Exercise brief - Copy every line of the data below exactly as given, except for the pictures.

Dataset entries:
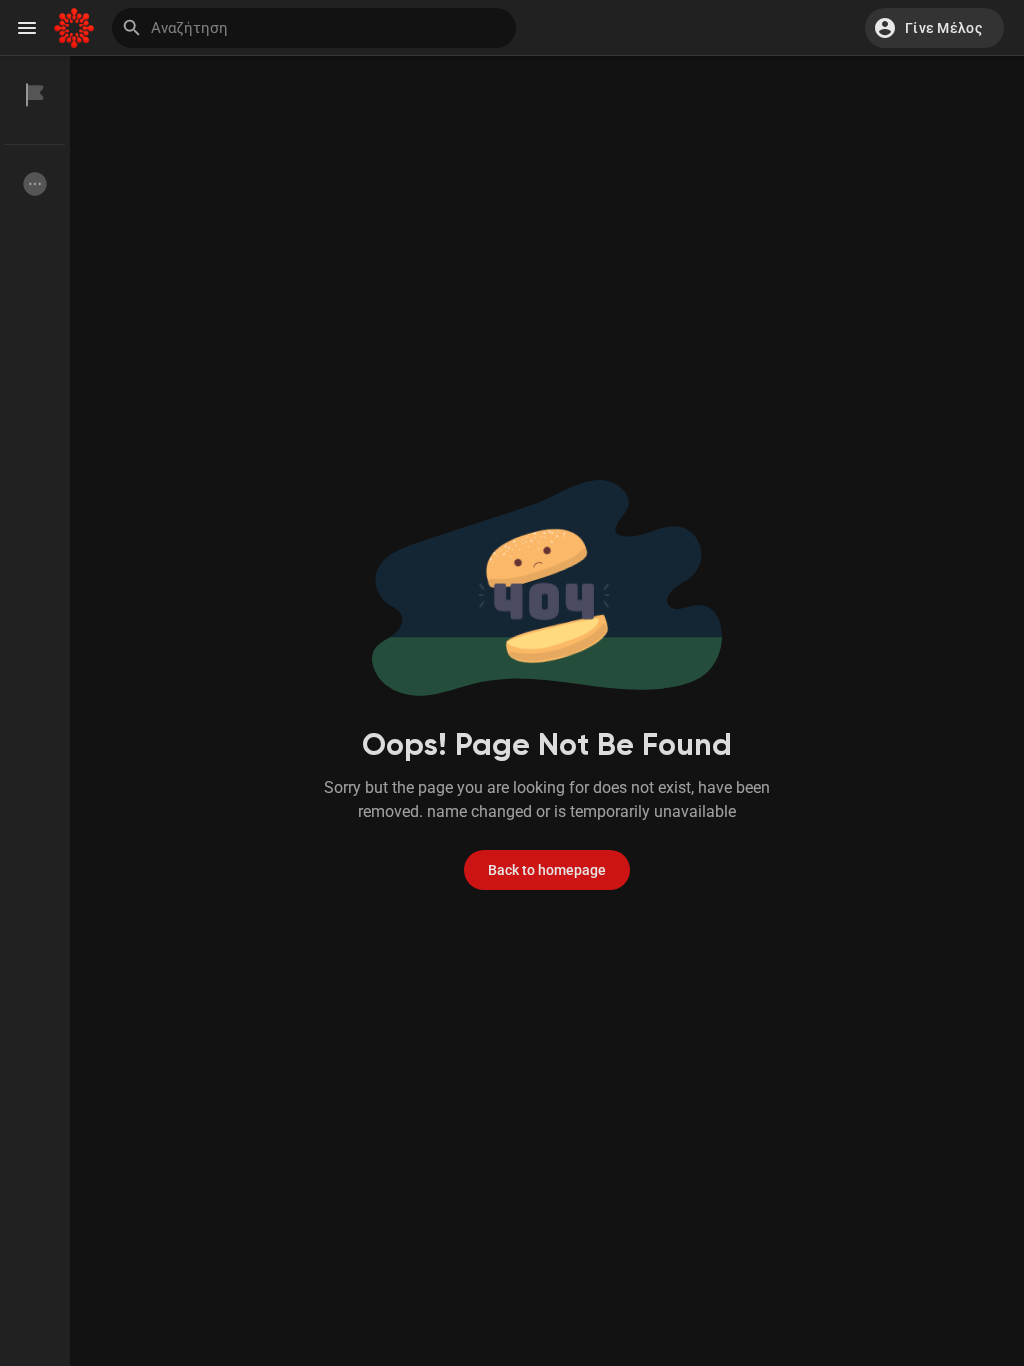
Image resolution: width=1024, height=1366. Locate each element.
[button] (934, 28)
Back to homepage (547, 870)
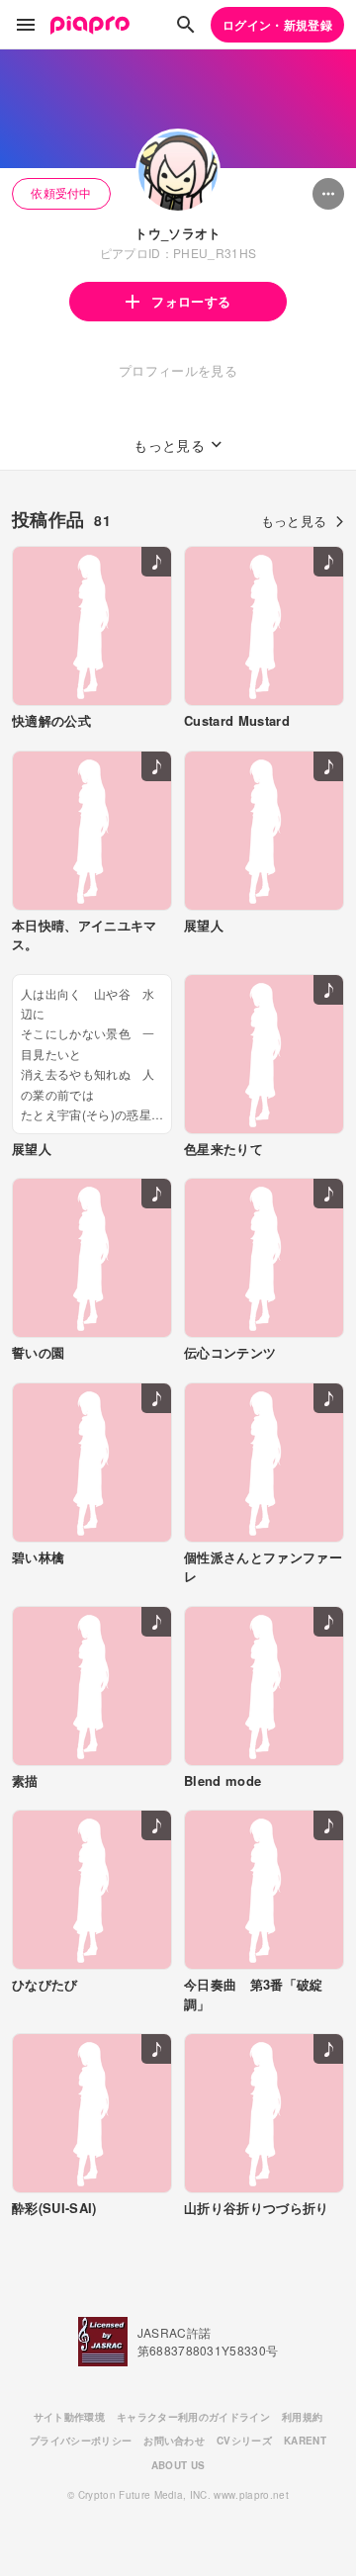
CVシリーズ (244, 2440)
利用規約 (302, 2417)
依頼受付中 (61, 192)
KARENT (305, 2440)
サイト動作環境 (69, 2417)
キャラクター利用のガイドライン (193, 2417)
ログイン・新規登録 (277, 25)
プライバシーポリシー (81, 2440)
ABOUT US (178, 2465)
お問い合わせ (174, 2440)
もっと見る (294, 520)
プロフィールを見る (178, 370)
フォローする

Exercise solution -
Image resolution: width=1024, height=1366. Locate each element.
[button] (934, 28)
Back to homepage (547, 870)
CVシリーズ (244, 2440)
利用規約 (302, 2417)
依頼受付中 (61, 192)
KARENT (305, 2440)
サイト動作環境 (69, 2417)
キャラクター利用のガイドライン (193, 2417)
ログイン・新規登録 (277, 25)
プライバシーポリシー (81, 2440)
ABOUT US (178, 2465)
お問い合わせ (174, 2440)
もっと見る (294, 520)
プロフィールを見る (178, 370)
フォローする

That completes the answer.